WHAT TO WORK ON:
Please copy the lines below exactly as they appear.

━━━ EXTRACTED MATERIAL

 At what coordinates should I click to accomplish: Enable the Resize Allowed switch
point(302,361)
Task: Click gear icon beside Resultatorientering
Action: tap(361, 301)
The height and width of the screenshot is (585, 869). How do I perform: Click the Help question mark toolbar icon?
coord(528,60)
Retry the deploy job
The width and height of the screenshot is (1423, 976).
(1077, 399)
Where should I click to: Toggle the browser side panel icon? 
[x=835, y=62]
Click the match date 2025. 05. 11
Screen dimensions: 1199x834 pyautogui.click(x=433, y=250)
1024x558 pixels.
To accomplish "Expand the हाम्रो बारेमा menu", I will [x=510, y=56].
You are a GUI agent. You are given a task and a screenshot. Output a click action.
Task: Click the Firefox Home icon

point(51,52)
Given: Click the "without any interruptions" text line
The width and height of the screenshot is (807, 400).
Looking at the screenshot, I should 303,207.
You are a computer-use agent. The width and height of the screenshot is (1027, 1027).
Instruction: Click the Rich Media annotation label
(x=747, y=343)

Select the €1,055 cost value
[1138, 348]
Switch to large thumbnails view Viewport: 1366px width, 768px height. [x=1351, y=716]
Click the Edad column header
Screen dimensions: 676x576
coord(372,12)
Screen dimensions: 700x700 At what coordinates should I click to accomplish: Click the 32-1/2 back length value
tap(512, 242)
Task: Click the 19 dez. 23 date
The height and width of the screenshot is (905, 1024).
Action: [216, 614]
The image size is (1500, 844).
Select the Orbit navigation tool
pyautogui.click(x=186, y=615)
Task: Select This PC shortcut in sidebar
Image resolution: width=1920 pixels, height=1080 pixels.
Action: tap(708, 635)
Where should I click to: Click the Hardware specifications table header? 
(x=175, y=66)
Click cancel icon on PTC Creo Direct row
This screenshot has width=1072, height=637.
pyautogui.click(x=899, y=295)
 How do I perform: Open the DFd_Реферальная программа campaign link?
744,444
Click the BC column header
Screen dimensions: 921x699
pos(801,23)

━━━━━━

CORRECT ANSWER:
 At what coordinates should I click to accomplish: Enable the Resize Allowed switch
point(302,361)
Task: Click gear icon beside Resultatorientering
Action: tap(361, 301)
The height and width of the screenshot is (585, 869). How do I perform: Click the Help question mark toolbar icon?
coord(528,60)
Retry the deploy job
The width and height of the screenshot is (1423, 976).
(1077, 399)
Where should I click to: Toggle the browser side panel icon? 
[x=835, y=62]
Click the match date 2025. 05. 11
Screen dimensions: 1199x834 pyautogui.click(x=433, y=250)
1024x558 pixels.
To accomplish "Expand the हाम्रो बारेमा menu", I will [x=510, y=56].
You are a GUI agent. You are given a task and a screenshot. Output a click action.
Task: Click the Firefox Home icon

point(51,52)
Given: Click the "without any interruptions" text line
The width and height of the screenshot is (807, 400).
Looking at the screenshot, I should 303,207.
You are a computer-use agent. The width and height of the screenshot is (1027, 1027).
Instruction: Click the Rich Media annotation label
(x=747, y=343)

Select the €1,055 cost value
[1138, 348]
Switch to large thumbnails view Viewport: 1366px width, 768px height. [x=1351, y=716]
Click the Edad column header
Screen dimensions: 676x576
coord(372,12)
Screen dimensions: 700x700 At what coordinates should I click to accomplish: Click the 32-1/2 back length value
tap(512, 242)
Task: Click the 19 dez. 23 date
The height and width of the screenshot is (905, 1024).
Action: [216, 614]
The image size is (1500, 844).
Select the Orbit navigation tool
pyautogui.click(x=186, y=615)
Task: Select This PC shortcut in sidebar
Image resolution: width=1920 pixels, height=1080 pixels.
Action: tap(708, 635)
Where should I click to: Click the Hardware specifications table header? 
(x=175, y=66)
Click cancel icon on PTC Creo Direct row
This screenshot has width=1072, height=637.
pyautogui.click(x=899, y=295)
 How do I perform: Open the DFd_Реферальная программа campaign link?
744,444
Click the BC column header
Screen dimensions: 921x699
pos(801,23)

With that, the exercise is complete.